What is the number of lines in these entries that include "screenshot"? Write that number and no other text.

Data to use:
* * *

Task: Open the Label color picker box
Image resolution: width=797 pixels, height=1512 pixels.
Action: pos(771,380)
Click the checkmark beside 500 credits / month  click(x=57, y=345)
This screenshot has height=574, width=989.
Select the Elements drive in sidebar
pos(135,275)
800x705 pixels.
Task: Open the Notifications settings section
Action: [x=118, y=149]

* * *

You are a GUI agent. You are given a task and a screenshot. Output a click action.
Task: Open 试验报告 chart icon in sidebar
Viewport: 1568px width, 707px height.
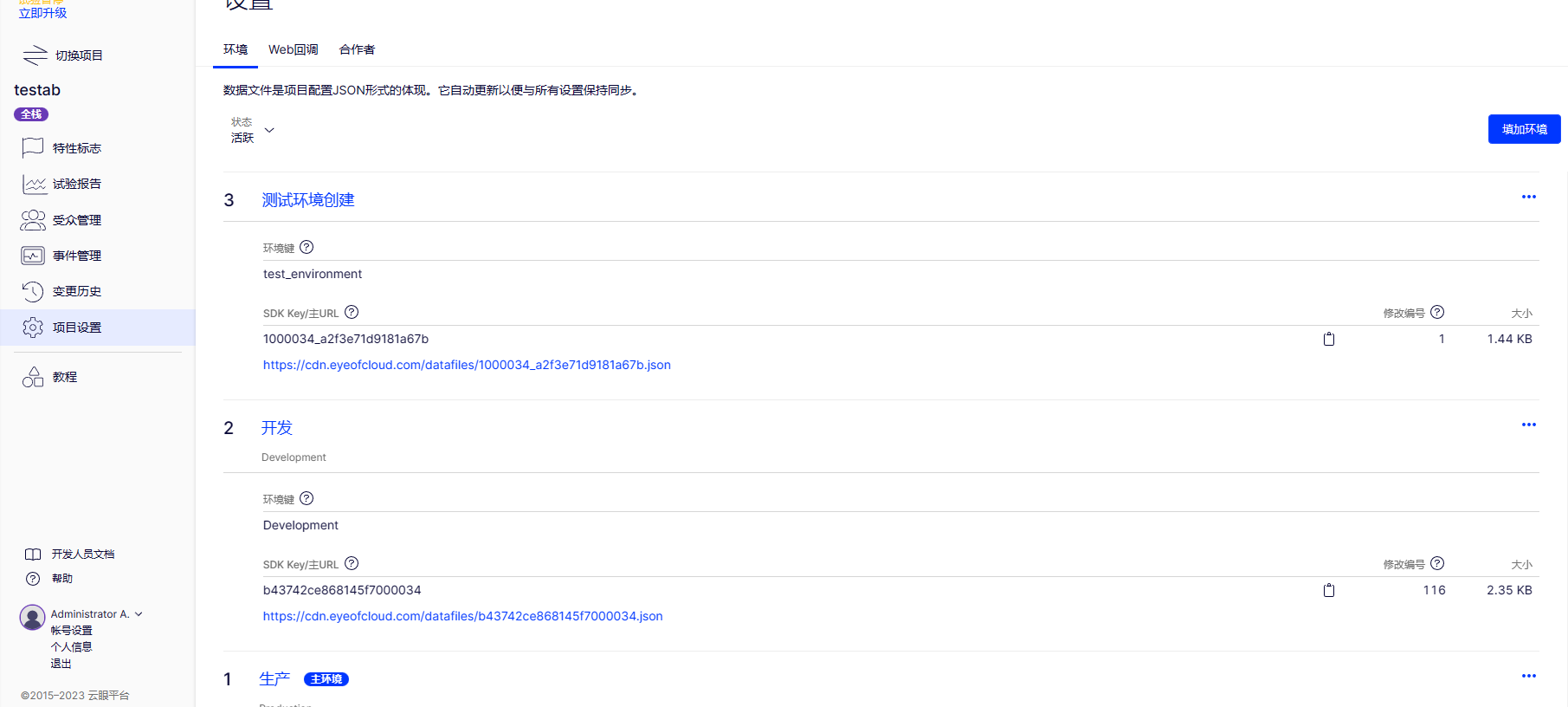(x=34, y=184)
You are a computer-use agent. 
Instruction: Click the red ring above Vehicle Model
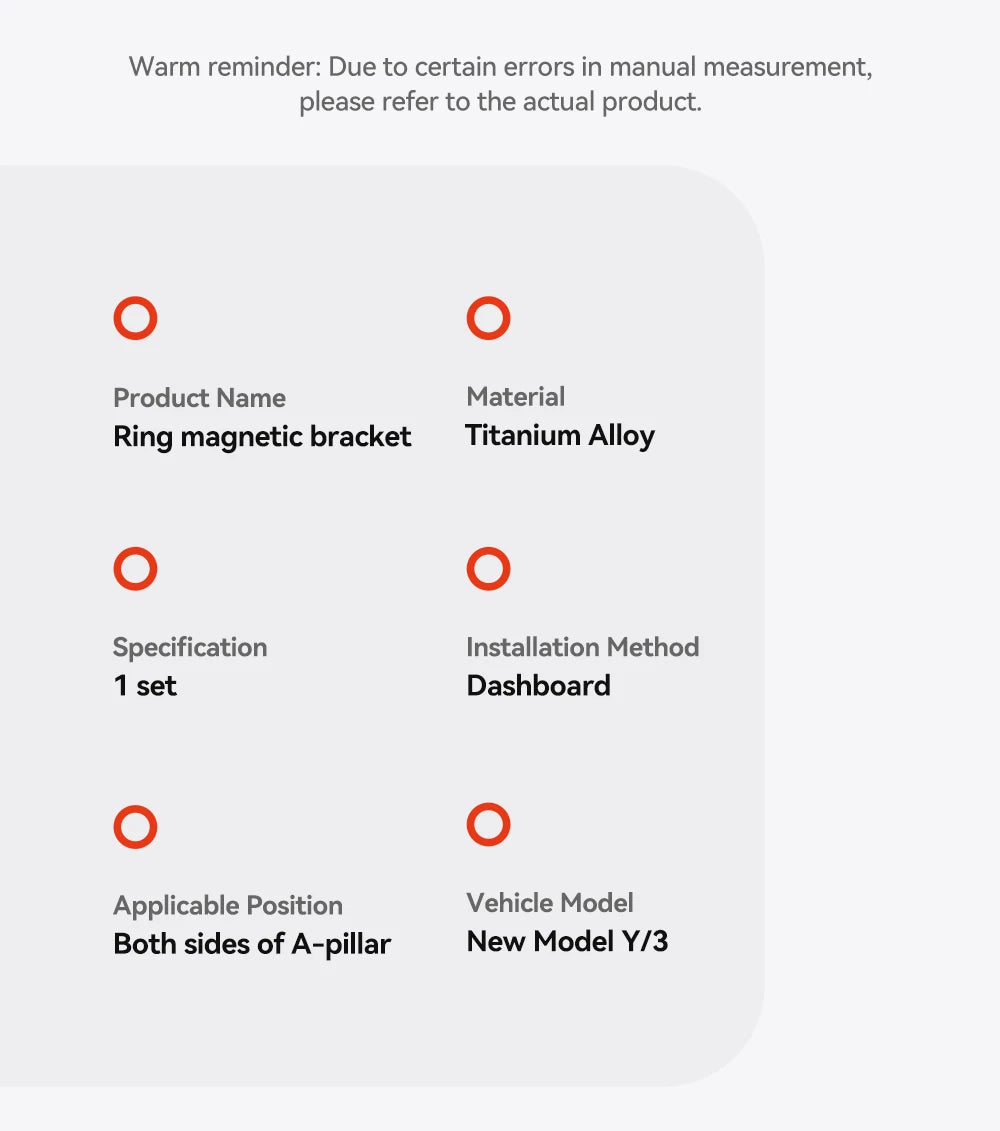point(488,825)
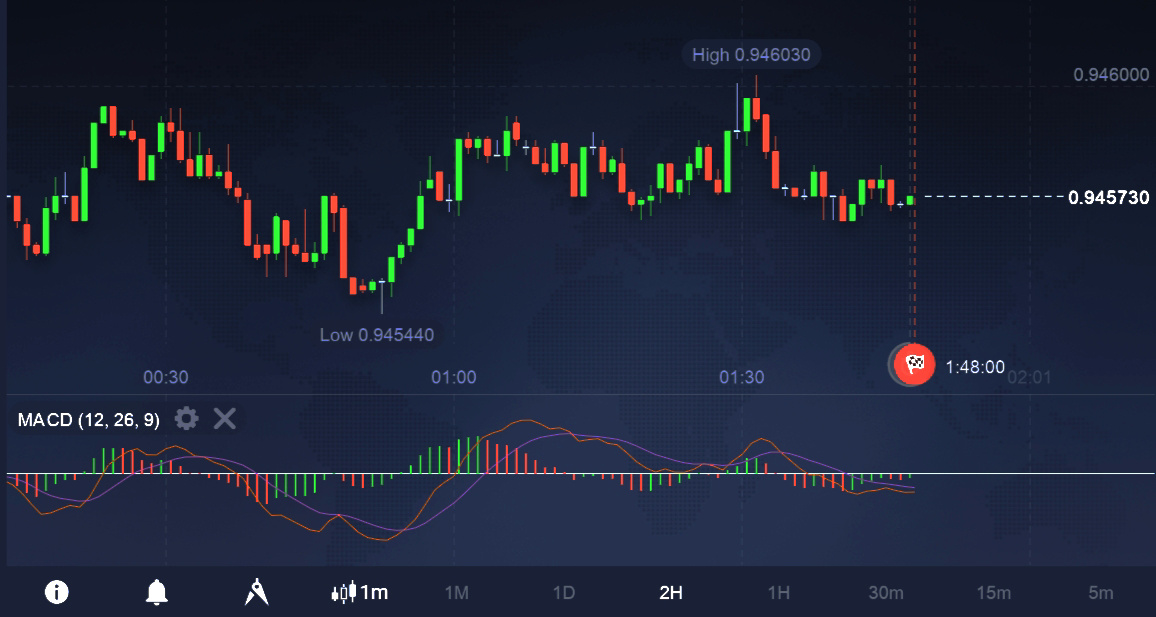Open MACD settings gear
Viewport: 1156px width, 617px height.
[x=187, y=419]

* * *

Solution below: 2